Menurut Ahmad Darwis, setiap kebijakan publik pada dasarnya memiliki tujuan baik. Namun dalam implementasinya, kebijakan tersebut harus mempertimbangkan aspek sosial, ekonomi, serta sensitivitas keberagaman masyarakat Kota Medan yang dikenal multikultural.
“Kita memahami pemerintah memiliki kewenangan dalam mengatur tata niaga. Namun komunikasi kebijakan harus dilakukan secara matang dan transparan agar tidak menimbulkan tafsir berbeda di tengah masyarakat,” ujar Darwis dalam keterangan persnya, Minggu (1/3/2026).

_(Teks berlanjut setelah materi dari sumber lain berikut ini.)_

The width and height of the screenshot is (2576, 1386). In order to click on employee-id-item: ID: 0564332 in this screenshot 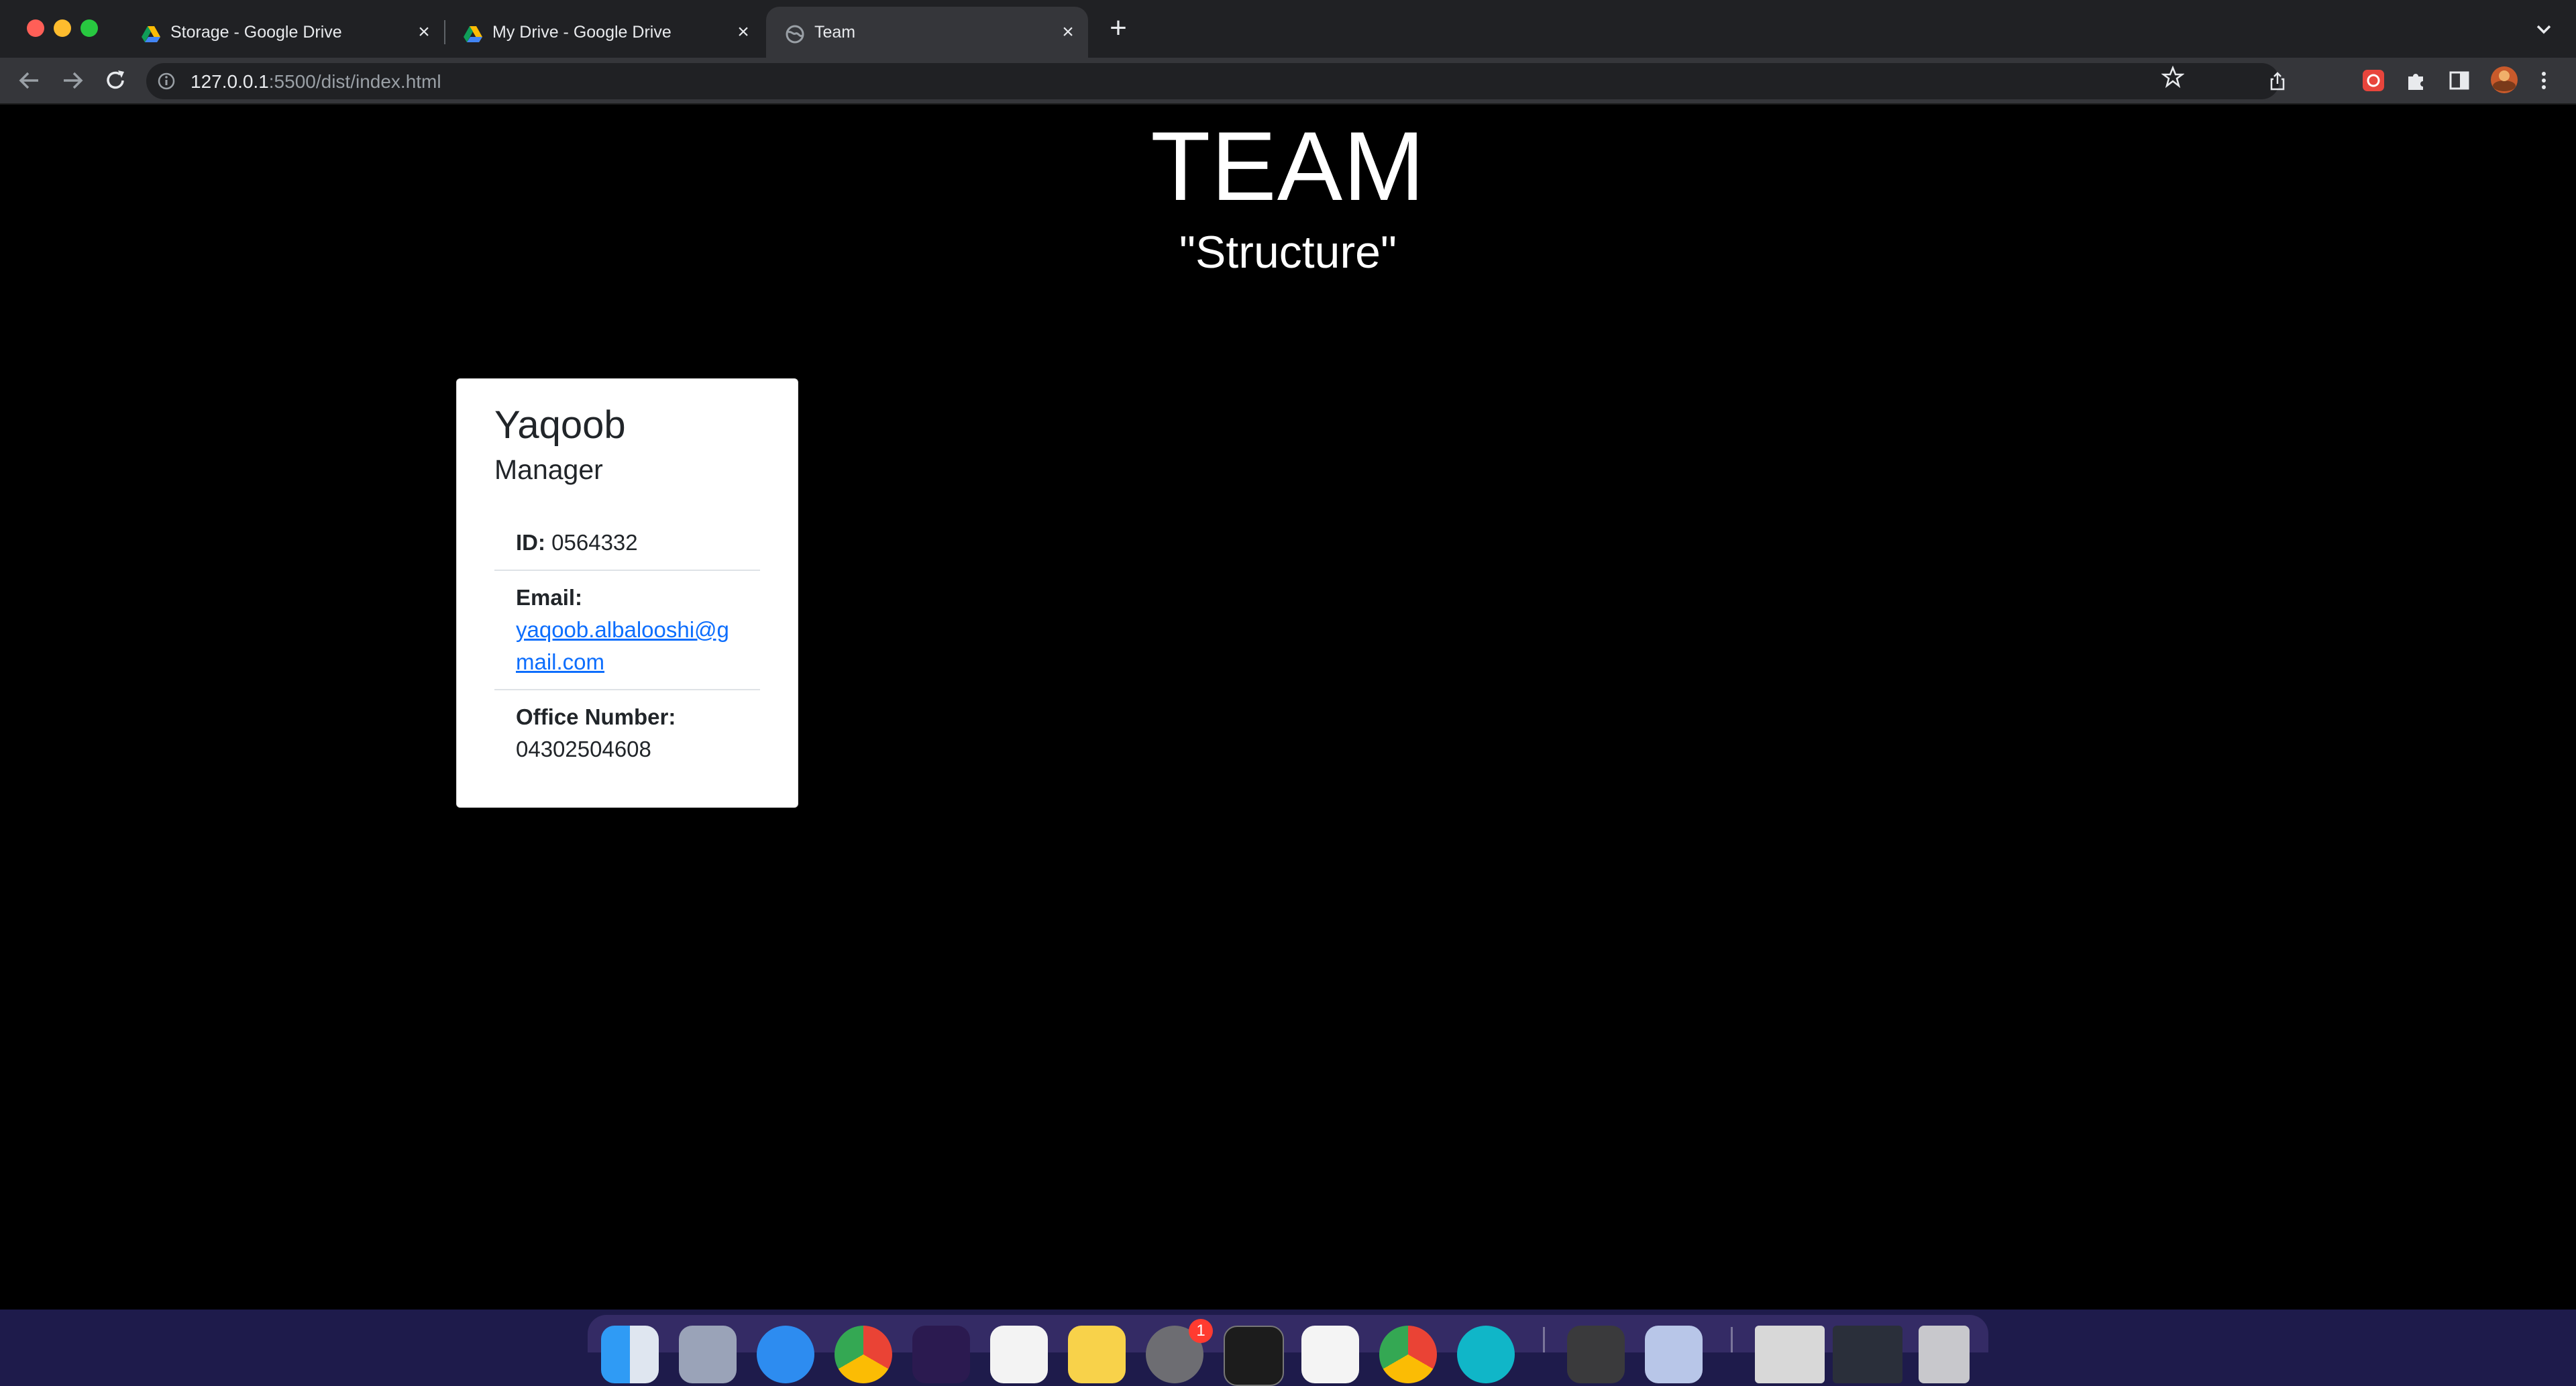, I will do `click(627, 544)`.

Ia menilai polemik yang muncul bukan semata pada substansi kebijakan, melainkan pada proses sosialisasi yang dinilai belum maksimal. Karena itu, ia mendorong Pemerintah Kota Medan untuk membuka ruang dialog bersama tokoh agama, pelaku usaha, serta perwakilan masyarakat guna mencari solusi yang adil dan proporsional.
“Regulasi boleh dibuat, tetapi prinsip keadilan dan keberimbangan harus dijaga. Jangan sampai muncul kesan pembatasan yang merugikan kelompok tertentu atau mengganggu mata pencaharian warga,” tegasnya.
Ahmad Darwis juga mengingatkan pentingnya menjaga stabilitas sosial dan ekonomi. Menurutnya, ketegangan sosial hanya akan merugikan seluruh elemen masyarakat.
“Stabilitas kota berdampak pada ekonomi semua pihak. Perbedaan pandangan adalah hal biasa, tetapi menjaga persatuan dan kedamaian Kota Medan adalah tanggung jawab kita bersama,” katanya.
Ia menjelaskan, dari sisi Pemerintah Kota, surat edaran tersebut bertujuan untuk menjaga ketertiban dan zonasi usaha, menata tata niaga agar lebih tertib, serta menghindari potensi gesekan sosial di wilayah tertentu. Kebijakan itu dipandang sebagai langkah administratif untuk mewujudkan Medan sebagai kota yang bersih, tertata, dan menjadi daya tarik bagi para pengunjung.
Sebagai wakil rakyat dari dapil Medan (Sumut II), Ahmad Darwis menegaskan komitmennya untuk mengawal setiap kebijakan agar benar-benar berpihak pada kepentingan masyarakat luas tanpa menimbulkan ketegangan sosial.
“Kita ingin Medan tetap kondusif. Mari kita kedepankan musyawarah dan saling menghormati. Dengan dialog yang terbuka, saya yakin setiap persoalan dapat diselesaikan secara bijak dan bermartabat,” pungkasnya.